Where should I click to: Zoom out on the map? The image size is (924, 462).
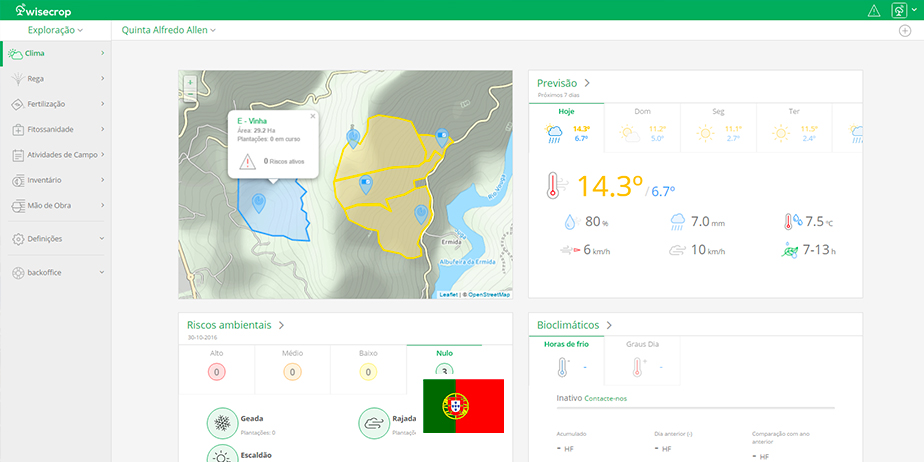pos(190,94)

--------------------------------------------------

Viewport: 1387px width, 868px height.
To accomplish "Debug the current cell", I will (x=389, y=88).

--------------------------------------------------

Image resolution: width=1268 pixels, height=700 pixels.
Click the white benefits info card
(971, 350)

--------------------------------------------------

AIM OF THE EXERCISE: Each line above that carries the string "height" has to be returned.

TASK OUTPUT:
Viewport: 1387px width, 868px height.
Image resolution: width=1268 pixels, height=700 pixels.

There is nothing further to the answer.